2008 HJ

Discovery
- Discovered by: LINEAR
- Discovery site: Lincoln Lab ETS
- Discovery date: 24 April 2008

Designations
- Minor planet category: NEO · Apollo

Orbital characteristics
- Epoch 21 November 2025 (JD 2461000.5)
- Uncertainty parameter 6
- Aphelion: 2.29639 AU (343.535 Gm) (Q)
- Perihelion: 0.967561 AU (144.7451 Gm) (q)
- Semi-major axis: 1.63198 AU (244.141 Gm) (a)
- Eccentricity: 0.40712 (e)
- Orbital period (sidereal): 2.08 yr (761.50 d)
- Mean anomaly: 139.306° (M)
- Mean motion: 0° 28^{m} 21.907^{s} /day (n)
- Inclination: 0.923627° (i)
- Longitude of ascending node: 47.4545° (Ω)
- Argument of perihelion: 204.2086° (ω)
- Earth MOID: 0.00185855 AU (278,035 km)
- Jupiter MOID: 2.74944 AU (411.310 Gm)

Physical characteristics
- Dimensions: 12×24 m
- Mass: 5 million kg (assumed)
- Sidereal rotation period: 42.7 s (0.01185 h)
- Absolute magnitude (H): 25.85

= 2008 HJ =

Asteroid

2008 HJ is a sub-kilometer asteroid, classified as near-Earth object of the Apollo group.
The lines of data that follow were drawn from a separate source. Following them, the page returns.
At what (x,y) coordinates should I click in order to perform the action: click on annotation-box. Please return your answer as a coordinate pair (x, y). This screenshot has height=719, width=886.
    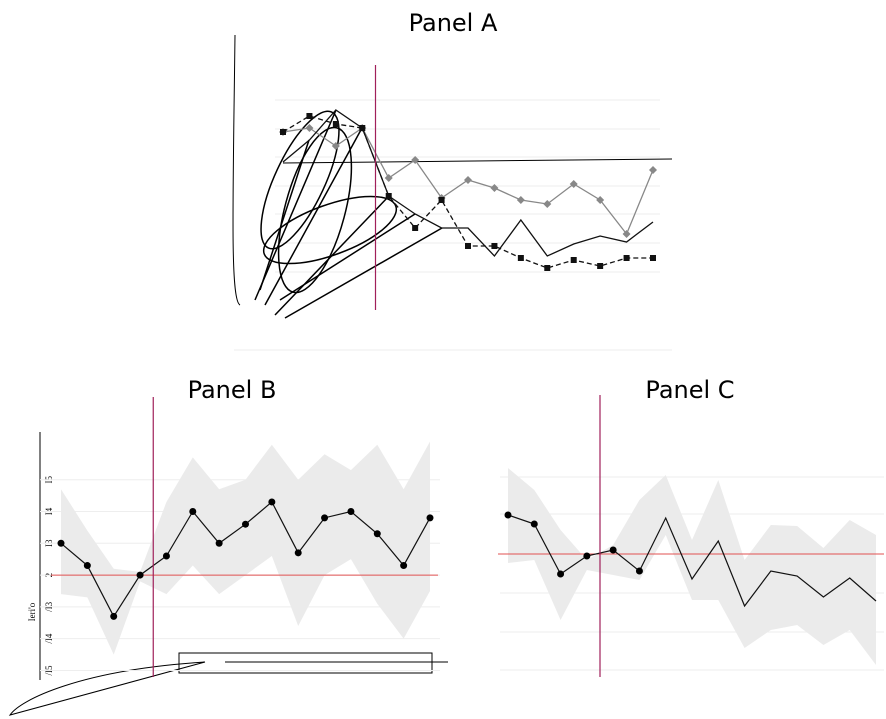
    Looking at the image, I should click on (306, 663).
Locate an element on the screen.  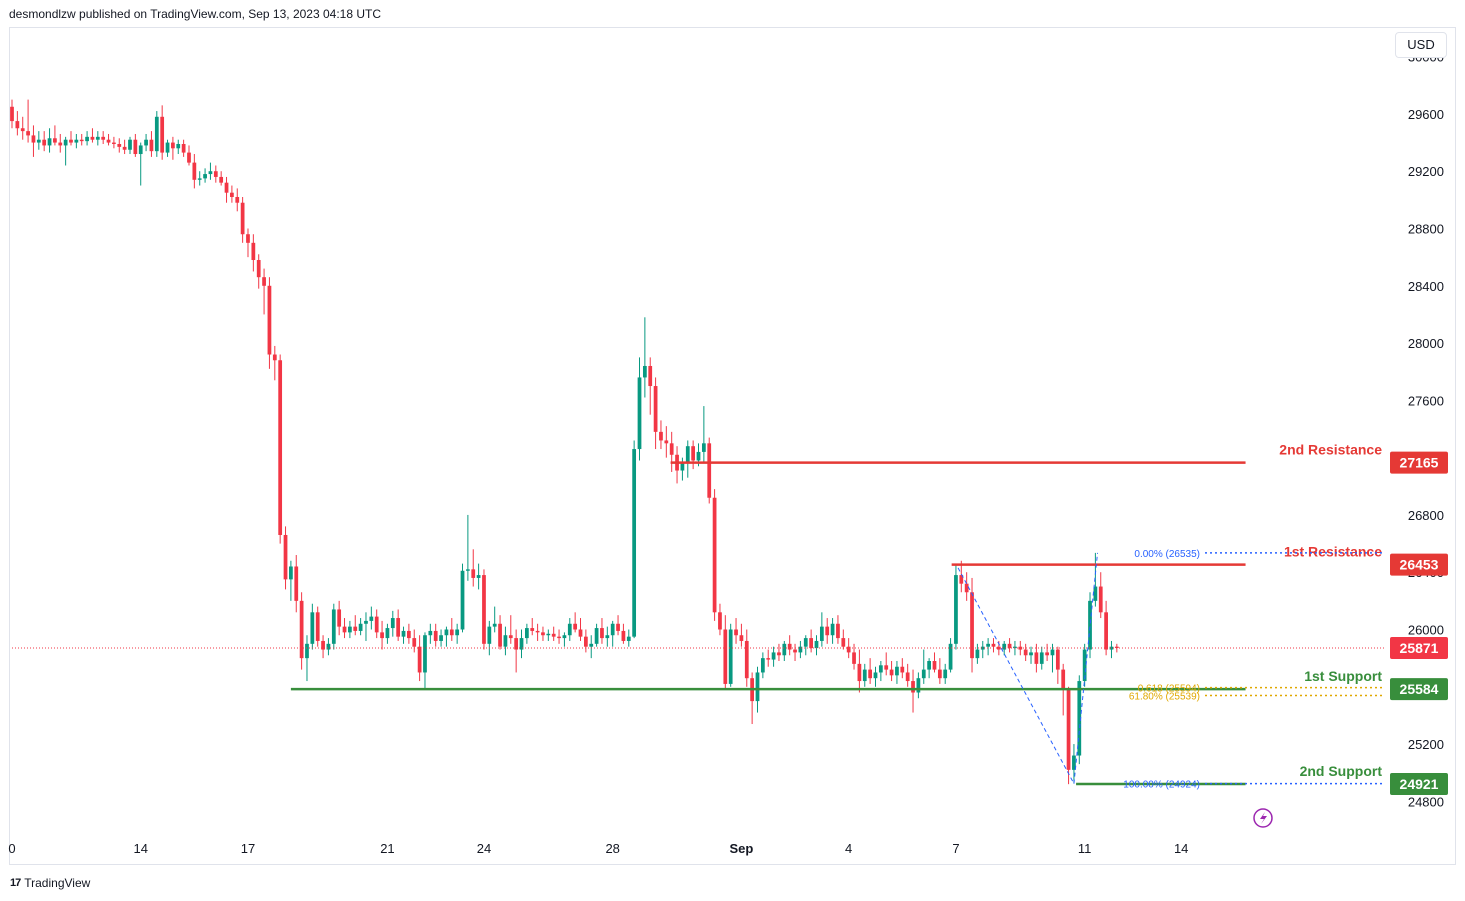
x-tick-label: 4 is located at coordinates (848, 848).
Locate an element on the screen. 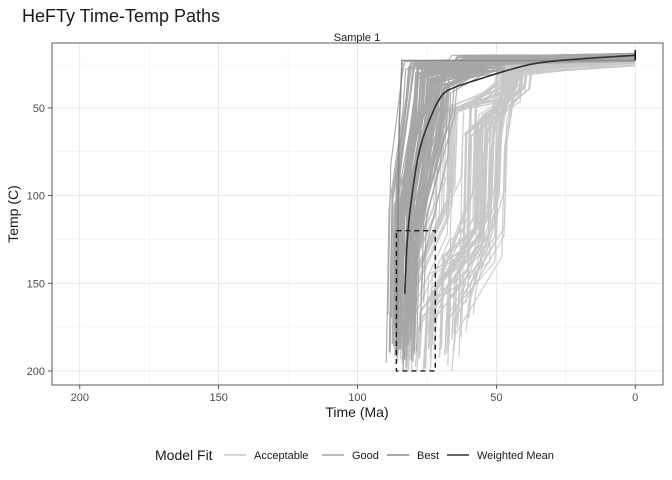  chart-title: HeFTy Time-Temp Paths is located at coordinates (121, 16).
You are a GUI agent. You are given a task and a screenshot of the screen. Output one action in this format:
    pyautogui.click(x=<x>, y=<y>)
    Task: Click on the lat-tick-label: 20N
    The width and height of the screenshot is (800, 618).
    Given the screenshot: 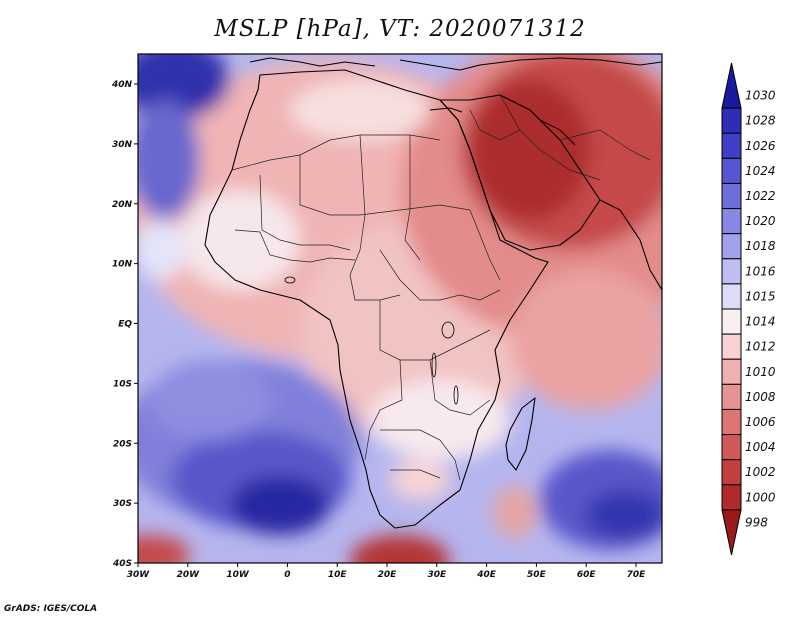 What is the action you would take?
    pyautogui.click(x=122, y=205)
    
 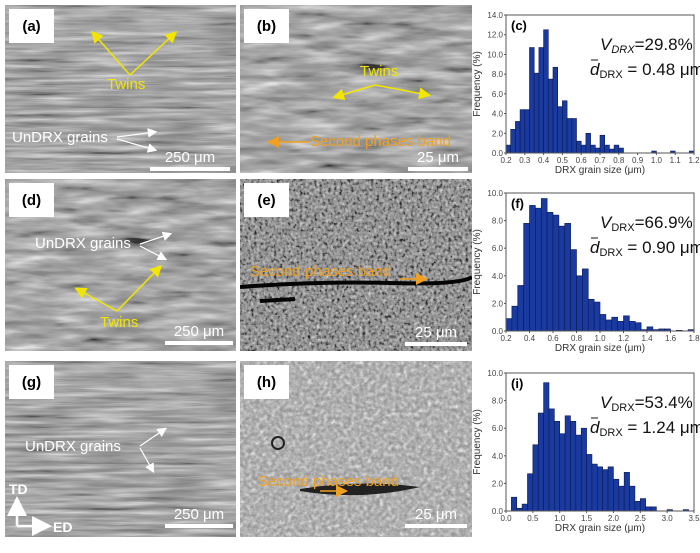 I want to click on scale-bar-e: 25 μm, so click(x=436, y=335).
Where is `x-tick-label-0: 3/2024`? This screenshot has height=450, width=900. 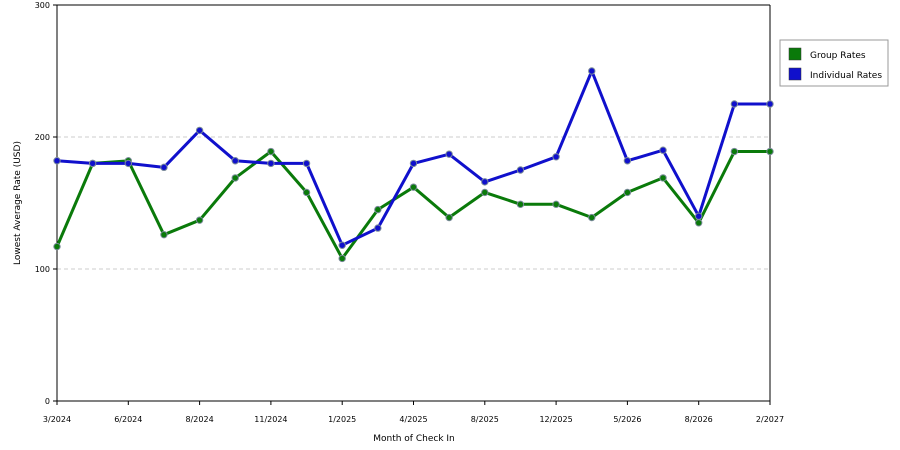
x-tick-label-0: 3/2024 is located at coordinates (57, 420).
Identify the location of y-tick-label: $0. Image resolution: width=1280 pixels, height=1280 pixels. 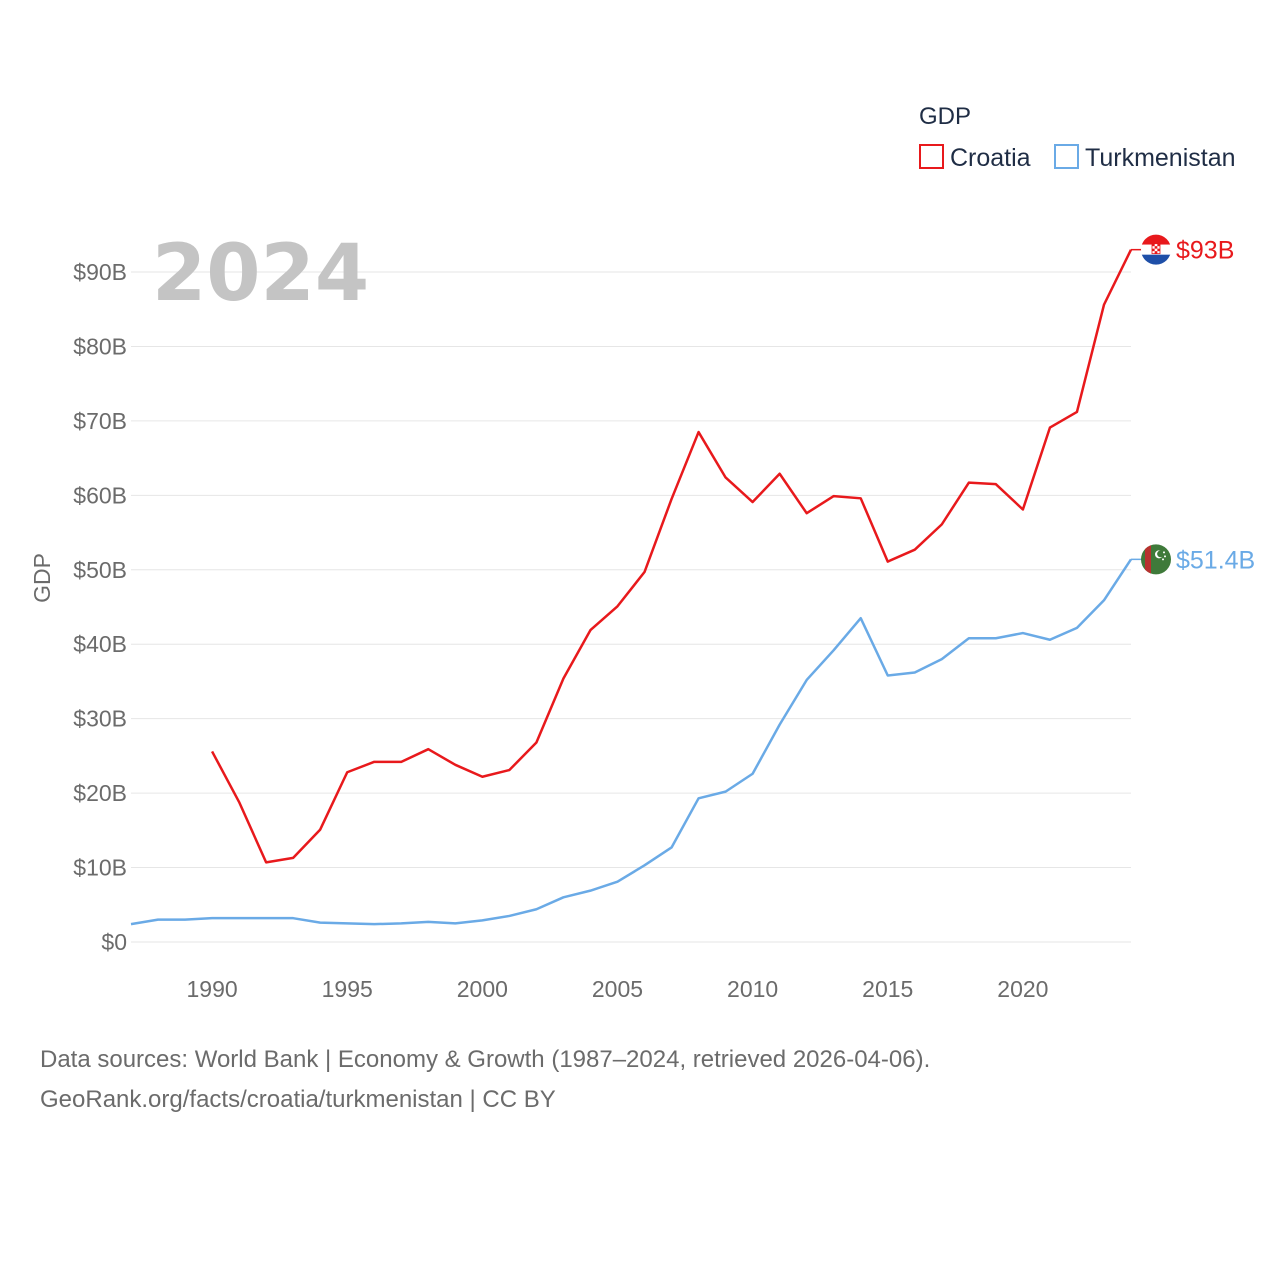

It was discovered by Lincoln Laboratory ETS, New Mexico. Observers M. Bezpalko, D. Torres, R. Kracke, G. Spitz, J. Kistler. Richard Miles using the Faulkes Telescope South at Siding Spring Observatory, Australia determined that the asteroid rotates rapidly. It measures only 12 m by 24 m and is very dense, having a mass of about 5,000 tonnes. If the asteroid were not dense, it is probable that the rapid rotation would cause the asteroid to disrupt and fly apart.

At the time of discovery, had the smallest known rotation period in the Solar System, completing one revolution every 42.7 seconds.

It is listed on the Sentry Risk Table with a 1 in 17,000 chance of impacting Earth on May 2, 2081. An impact from this object would be comparable to the Chelyabinsk meteor.